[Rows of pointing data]

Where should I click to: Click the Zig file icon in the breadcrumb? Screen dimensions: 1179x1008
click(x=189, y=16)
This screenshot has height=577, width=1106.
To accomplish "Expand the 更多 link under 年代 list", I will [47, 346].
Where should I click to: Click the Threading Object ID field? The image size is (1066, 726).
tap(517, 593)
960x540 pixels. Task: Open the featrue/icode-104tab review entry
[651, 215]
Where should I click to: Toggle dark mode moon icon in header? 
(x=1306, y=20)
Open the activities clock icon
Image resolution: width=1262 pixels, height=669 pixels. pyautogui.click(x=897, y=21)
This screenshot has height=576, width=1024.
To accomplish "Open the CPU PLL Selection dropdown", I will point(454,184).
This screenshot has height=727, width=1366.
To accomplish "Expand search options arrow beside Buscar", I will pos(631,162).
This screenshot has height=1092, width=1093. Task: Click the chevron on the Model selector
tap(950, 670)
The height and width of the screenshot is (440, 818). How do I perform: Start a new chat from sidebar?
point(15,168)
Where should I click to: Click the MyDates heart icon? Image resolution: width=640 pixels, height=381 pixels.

#### WHAT YOU WILL DO:
Write out all of the rows again, swapping "Where should I click to" for "What should I click in order to" wherever it occurs and leaving everything else unchanged.

#### REPLY TO THE TASK:
What should I click in order to: Click the Zig file icon in the breadcrumb? Screen dimensions: 1179x1008
click(x=189, y=16)
This screenshot has height=577, width=1106.
To accomplish "Expand the 更多 link under 年代 list", I will [47, 346].
What should I click in order to: Click the Threading Object ID field? The image size is (1066, 726).
tap(517, 593)
960x540 pixels. Task: Open the featrue/icode-104tab review entry
[651, 215]
What should I click in order to: Toggle dark mode moon icon in header? 
(x=1306, y=20)
Open the activities clock icon
Image resolution: width=1262 pixels, height=669 pixels. pyautogui.click(x=897, y=21)
This screenshot has height=576, width=1024.
To accomplish "Open the CPU PLL Selection dropdown", I will point(454,184).
This screenshot has height=727, width=1366.
To accomplish "Expand search options arrow beside Buscar", I will pos(631,162).
This screenshot has height=1092, width=1093. Task: Click the chevron on the Model selector
tap(950, 670)
The height and width of the screenshot is (440, 818). How do I perform: Start a new chat from sidebar?
point(15,168)
What should I click in order to: Click the MyDates heart icon? Image resolution: width=640 pixels, height=381 pixels.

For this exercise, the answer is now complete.